## Task prompt
Copy the items below word for word, starting at the line with "Identify the location of 'Algemeen'." and continuing through the last line of the items. Leave out the pictures.

[Begin The records]

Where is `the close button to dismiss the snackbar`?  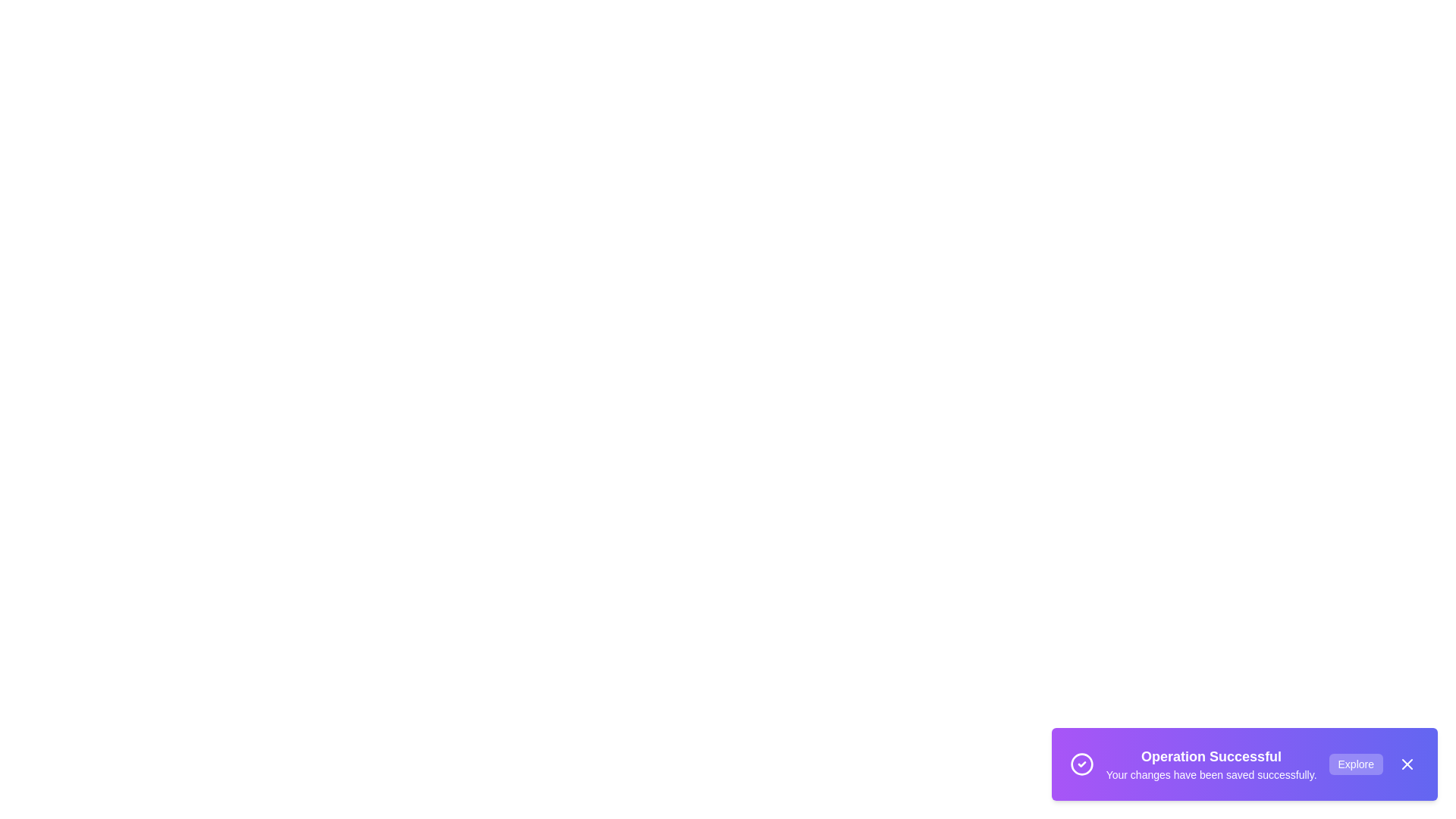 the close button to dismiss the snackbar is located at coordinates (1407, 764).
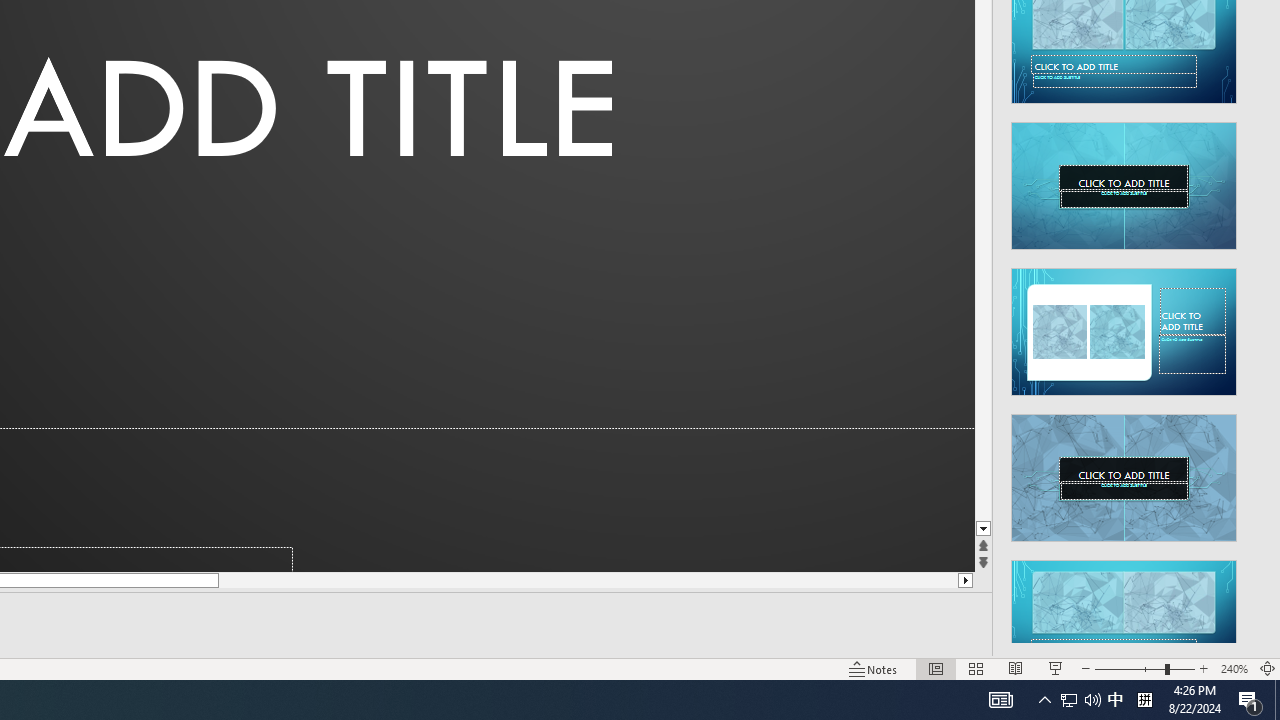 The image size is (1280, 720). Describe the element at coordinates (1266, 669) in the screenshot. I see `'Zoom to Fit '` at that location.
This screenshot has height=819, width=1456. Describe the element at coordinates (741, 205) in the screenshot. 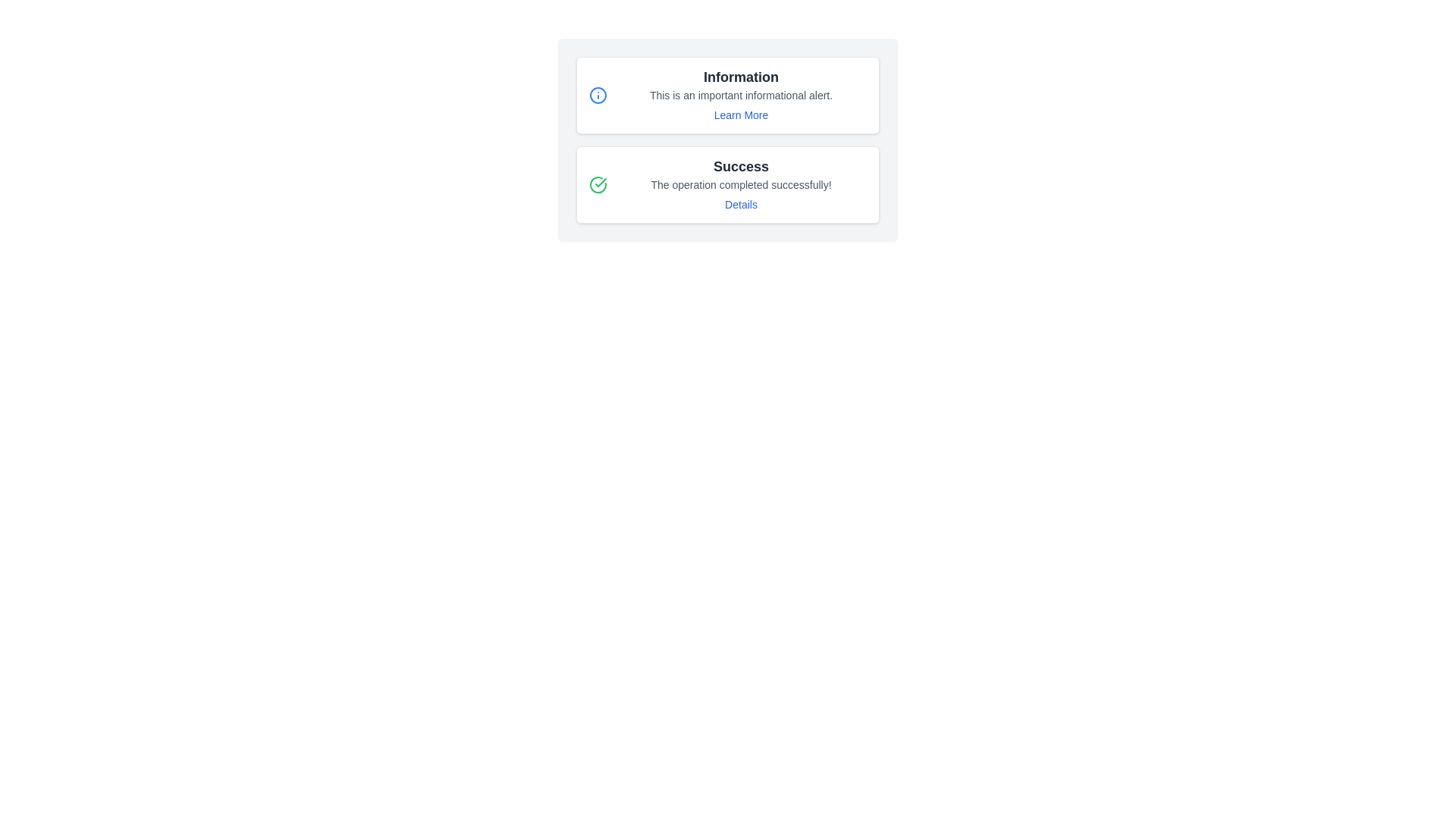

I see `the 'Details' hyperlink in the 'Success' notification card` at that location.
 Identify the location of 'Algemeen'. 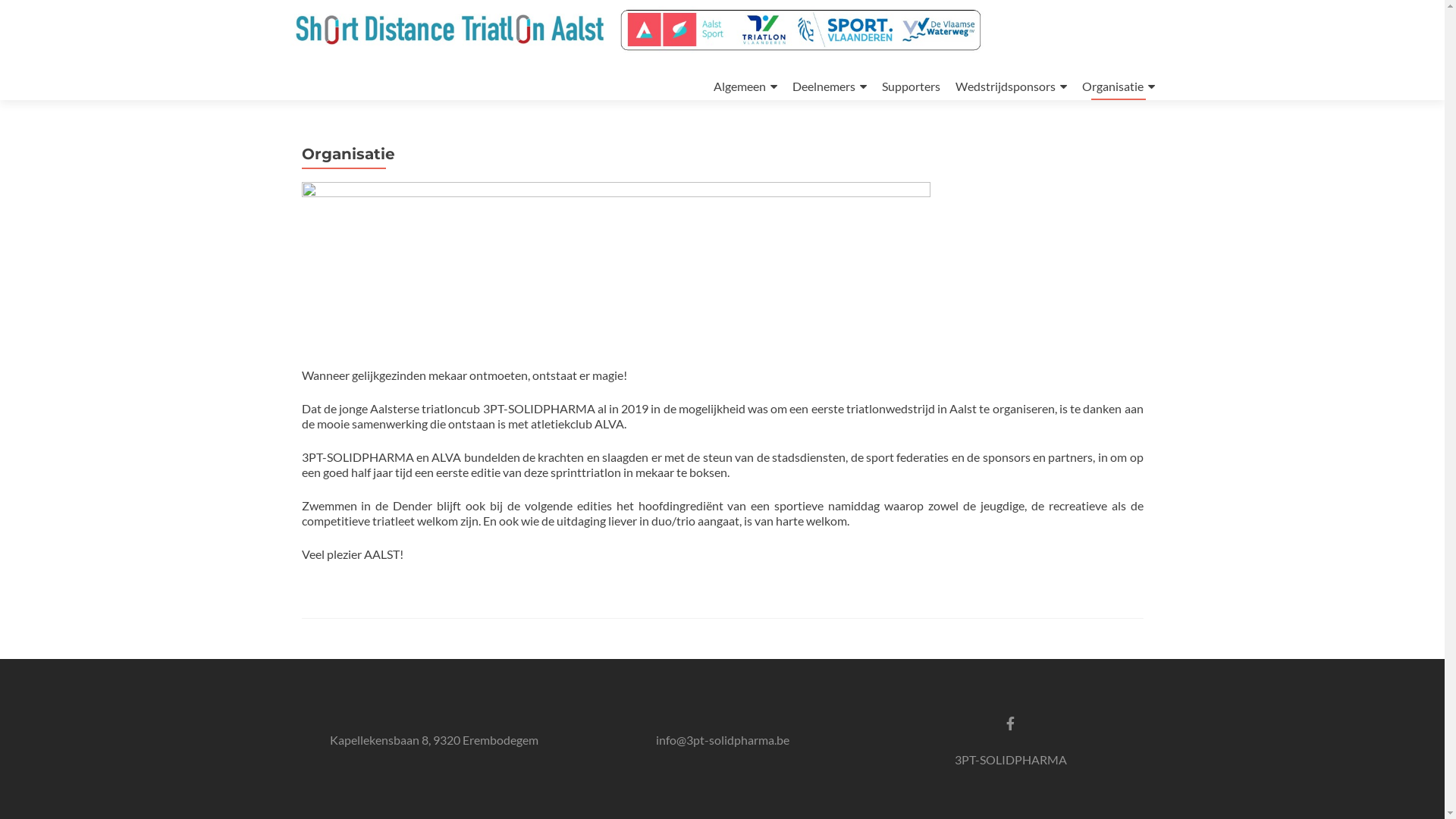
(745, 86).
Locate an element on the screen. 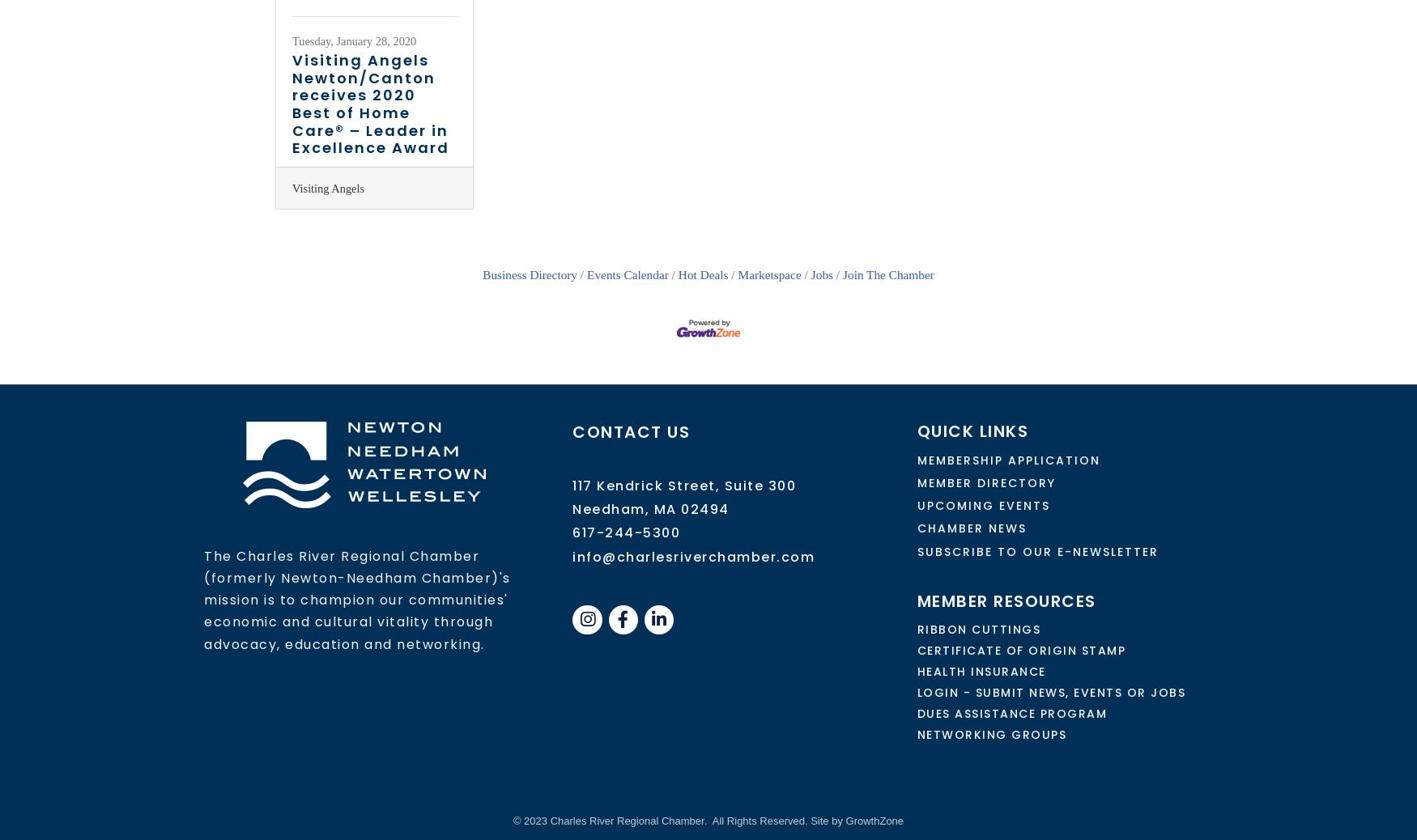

[End The records]

## Task result
 Identify the location of 'Algemeen'. 
(745, 86).
Locate an element on the screen. 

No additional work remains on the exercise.